Tens of thousands of workers had walked out of the factory in central China in previous weeks and violent protests had erupted over the COVID-19 lockdown and confusion over hiring bonuses.
But Hu, 24, who asked to be identified only by his family name, told Reuters he took the job at the Zhengzhou factory owned by Foxconn ( 2317.TW ), Apple’s biggest iPhone maker, which produces the 70 % of iPhones worldwide.
The crisis could cut November output at the factory by at least 30 percent, a Foxconn source told Reuters on Thursday, a development that hit Apple’s share price.
The Taiwan-based Foxconn-owned factory, which has been hit by China’s strict COVID restrictions and is facing critical year-end holiday demand, offered enticing hiring bonuses and excellent pay.
Hu said he was promised up to 30,000 yuan ($4,200) for just under four months of work – well above the 12,000-16,000 yuan that Foxconn workers typically receive for four months.
But he said he had not bargained for a 10-day quarantine period and the sudden notice that workers would have to work an extra month before receiving their hiring bonuses.
Such grievances, Hu and two other workers told Reuters, prompted them to confront Foxconn management at the factory – effectively a city of more than 200,000 employees – leading to sporadic clashes that made global headlines.

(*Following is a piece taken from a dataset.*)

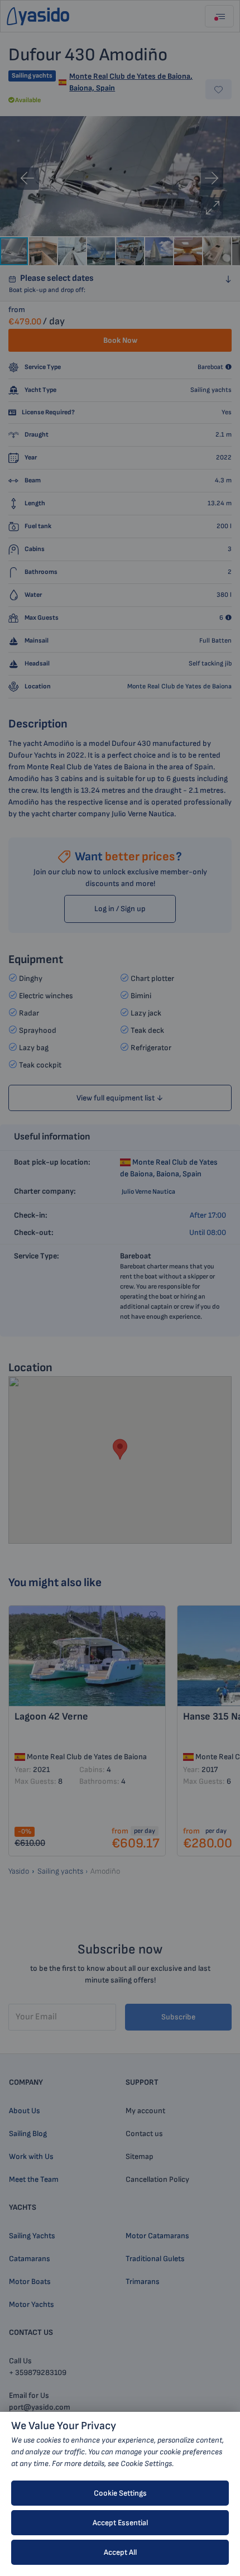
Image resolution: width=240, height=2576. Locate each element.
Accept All (120, 2552)
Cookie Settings (120, 2493)
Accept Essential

In a rare example of large-scale labor unrest in China, Foxconn workers wearing COVID masks clashed with security personnel in white hazmat suits holding plastic shields. Some protesters smashed surveillance cameras and windows with sticks.
In addition to the challenges of keeping factory lines running under a closed-loop system imposed under Beijing’s Zero COVID-19 policy — which requires workers to be isolated from the wider world — Foxconn’s turmoil has also exposed communication problems and mistrust among Apple’s top management employees. Supplier.
“Nothing they said counted for anything,” Hu said from his hometown after receiving a 10,000 yuan payment offered by Foxconn on Thursday to protesting workers who agreed to leave.
Hu, who had worked in jobs like sales and says he was told factory experience wasn’t necessary, never made it to the production line.
“MY LIFE IS WORTH MORE”
Five other workers said at the time they were afraid because Foxconn began moving those who tested positive for COVID-19 into a vacant housing project without disclosing the infections and told workers to eat in their dormitories instead of in company canteens, but then did not managed to separate the infected workers from the others. .
Foxconn declined to comment on the allegations by Hou and other workers, referring Reuters to earlier statements.
The company previously apologized to workers for a pay-related “technical error” it said occurred during hiring. He has not said why he was paying people to leave soon after promising them hiring bonuses.
In late October, after scenes of walkouts began, Foxconn said it had brought the situation under control and was coordinating with other factories to ramp up production.
If the problems persist into December, it will cost Foxconn and Apple to produce about 10 million iPhones, equal to a 12 percent decline in iPhone shipments in the fourth quarter, KGI Securities analyst Christine Wang said.
Foxconn executives said the company found itself in a difficult position as it had to speed up shipments during Apple’s most important holiday season while following the local government’s strict COVID guidelines.
“It was the busiest time of the year,” said a senior Foxconn official, adding that an October outbreak of COVID at the Zhengzhou campus caught the company off guard and caused “a chaos.”
“There was pressure on everyone, including the local government,” the official said, referring to local authorities rushing to help recruit replacement workers.
What happened at the plant was the “epitome” of what companies are facing under China’s rigid COVID policy and will “push production lines out of China at a faster pace,” the official said.
Marina Zhang, an associate professor at the University of Technology Sydney’s Australia-China Relations Institute, said Foxconn’s woes sent a message to companies trying to keep Chinese operations going and keep workers free of COVID-19 in line with national policy .
“A company’s internal communications can be completely neutralized, overwhelmed by social media,” Zhang said. “They’re losing power on social media – no one’s going to listen to them.”
One worker, Fay, said he feared he would catch COVID and was worried about staying two more weeks to claim a bonus for completing his three-month contract. Eventually, he says, he crawled through a hole in a green metal fence.
“In the end, I decided my life was worth more.”
(This story has been refiled to correct the date to add Taipei)
Reporting by Yew Lun Tian in Singapore, Yimou Lee in Taipei and Brenda Goh in Shanghai. Editing by Anne Marie Roantree and William Mallard
Our Standards: The Thomson Reuters Trust Principles.